Start of TASK DATA

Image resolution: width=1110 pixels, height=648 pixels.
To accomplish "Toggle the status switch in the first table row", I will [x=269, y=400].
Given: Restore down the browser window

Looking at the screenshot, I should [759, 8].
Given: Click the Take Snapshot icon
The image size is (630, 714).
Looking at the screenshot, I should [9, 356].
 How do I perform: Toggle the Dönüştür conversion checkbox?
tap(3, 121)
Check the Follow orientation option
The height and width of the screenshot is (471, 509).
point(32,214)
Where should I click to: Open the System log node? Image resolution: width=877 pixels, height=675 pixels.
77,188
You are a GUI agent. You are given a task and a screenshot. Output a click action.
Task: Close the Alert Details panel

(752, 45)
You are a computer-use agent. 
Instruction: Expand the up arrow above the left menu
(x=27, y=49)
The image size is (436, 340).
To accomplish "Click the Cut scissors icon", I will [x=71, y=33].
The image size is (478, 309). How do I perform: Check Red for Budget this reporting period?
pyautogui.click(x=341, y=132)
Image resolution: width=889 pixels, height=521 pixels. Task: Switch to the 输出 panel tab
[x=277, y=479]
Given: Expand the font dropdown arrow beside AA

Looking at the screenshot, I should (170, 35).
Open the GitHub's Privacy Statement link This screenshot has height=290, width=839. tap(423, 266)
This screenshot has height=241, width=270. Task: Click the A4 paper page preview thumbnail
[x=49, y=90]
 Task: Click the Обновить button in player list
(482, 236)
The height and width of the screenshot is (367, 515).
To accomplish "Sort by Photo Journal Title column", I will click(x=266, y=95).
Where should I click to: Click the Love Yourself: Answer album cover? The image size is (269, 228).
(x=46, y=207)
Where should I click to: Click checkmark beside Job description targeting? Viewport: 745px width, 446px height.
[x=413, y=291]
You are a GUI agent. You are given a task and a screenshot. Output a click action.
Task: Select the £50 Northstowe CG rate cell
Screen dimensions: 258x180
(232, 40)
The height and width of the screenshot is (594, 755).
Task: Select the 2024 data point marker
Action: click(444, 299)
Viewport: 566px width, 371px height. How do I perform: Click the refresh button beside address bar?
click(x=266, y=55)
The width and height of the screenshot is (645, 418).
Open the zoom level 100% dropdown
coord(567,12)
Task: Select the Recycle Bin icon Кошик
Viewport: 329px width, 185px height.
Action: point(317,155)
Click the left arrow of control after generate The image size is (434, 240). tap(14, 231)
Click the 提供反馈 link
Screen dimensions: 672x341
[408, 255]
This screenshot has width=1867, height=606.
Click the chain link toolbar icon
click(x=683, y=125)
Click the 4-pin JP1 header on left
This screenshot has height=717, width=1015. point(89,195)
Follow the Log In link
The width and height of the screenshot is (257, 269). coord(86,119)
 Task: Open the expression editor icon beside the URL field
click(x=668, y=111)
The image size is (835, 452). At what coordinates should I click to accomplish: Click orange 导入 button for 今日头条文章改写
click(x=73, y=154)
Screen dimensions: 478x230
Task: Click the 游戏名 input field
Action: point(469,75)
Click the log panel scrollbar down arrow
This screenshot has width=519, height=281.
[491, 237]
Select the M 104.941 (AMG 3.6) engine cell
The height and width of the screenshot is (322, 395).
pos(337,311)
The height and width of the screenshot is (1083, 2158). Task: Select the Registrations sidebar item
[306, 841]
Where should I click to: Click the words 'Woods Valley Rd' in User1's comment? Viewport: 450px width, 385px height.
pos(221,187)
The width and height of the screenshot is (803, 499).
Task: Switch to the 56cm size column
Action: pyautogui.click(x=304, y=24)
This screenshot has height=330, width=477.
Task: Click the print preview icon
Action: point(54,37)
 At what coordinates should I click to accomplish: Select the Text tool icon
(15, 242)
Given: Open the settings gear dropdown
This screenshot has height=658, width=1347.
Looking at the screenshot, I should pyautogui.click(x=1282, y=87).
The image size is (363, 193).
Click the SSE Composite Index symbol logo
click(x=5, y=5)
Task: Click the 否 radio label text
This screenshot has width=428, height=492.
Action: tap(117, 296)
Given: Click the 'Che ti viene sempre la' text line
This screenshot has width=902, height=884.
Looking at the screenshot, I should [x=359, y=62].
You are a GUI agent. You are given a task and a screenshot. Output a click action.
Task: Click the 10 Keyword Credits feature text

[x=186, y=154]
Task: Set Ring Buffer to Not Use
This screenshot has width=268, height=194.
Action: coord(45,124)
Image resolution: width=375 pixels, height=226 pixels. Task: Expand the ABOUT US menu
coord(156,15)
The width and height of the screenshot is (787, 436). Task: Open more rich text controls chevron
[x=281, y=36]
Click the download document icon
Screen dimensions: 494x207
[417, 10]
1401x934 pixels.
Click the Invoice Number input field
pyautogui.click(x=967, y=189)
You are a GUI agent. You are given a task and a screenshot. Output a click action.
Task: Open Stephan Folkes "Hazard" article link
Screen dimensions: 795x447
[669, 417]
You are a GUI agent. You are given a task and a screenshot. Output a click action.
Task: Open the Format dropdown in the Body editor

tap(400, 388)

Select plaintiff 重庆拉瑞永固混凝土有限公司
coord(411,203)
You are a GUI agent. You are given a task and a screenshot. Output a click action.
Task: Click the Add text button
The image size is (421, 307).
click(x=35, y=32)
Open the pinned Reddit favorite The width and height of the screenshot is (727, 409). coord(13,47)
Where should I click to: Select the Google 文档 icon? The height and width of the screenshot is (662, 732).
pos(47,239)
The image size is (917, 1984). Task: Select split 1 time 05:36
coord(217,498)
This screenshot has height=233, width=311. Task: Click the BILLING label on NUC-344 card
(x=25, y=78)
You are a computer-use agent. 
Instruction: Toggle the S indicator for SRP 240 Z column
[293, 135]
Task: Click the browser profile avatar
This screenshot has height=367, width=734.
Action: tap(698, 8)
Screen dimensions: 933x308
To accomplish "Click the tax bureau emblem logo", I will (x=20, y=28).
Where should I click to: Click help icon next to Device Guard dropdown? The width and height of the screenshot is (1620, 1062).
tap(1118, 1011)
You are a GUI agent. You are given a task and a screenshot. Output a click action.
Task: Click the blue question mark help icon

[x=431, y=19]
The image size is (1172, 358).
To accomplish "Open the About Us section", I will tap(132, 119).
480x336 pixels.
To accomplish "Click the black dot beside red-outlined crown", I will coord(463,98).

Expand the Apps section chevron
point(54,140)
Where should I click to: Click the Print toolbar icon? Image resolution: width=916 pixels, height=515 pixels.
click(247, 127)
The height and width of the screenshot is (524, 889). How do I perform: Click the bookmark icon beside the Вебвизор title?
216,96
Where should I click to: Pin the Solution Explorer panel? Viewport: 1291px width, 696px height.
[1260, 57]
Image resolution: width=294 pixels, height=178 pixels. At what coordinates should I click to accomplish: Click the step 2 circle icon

End of TASK DATA

--- WORK ORDER ---
Only a number is expected here: the count of lines in the records above that include the word "cell".

--- RESULT OF THE TASK ---
2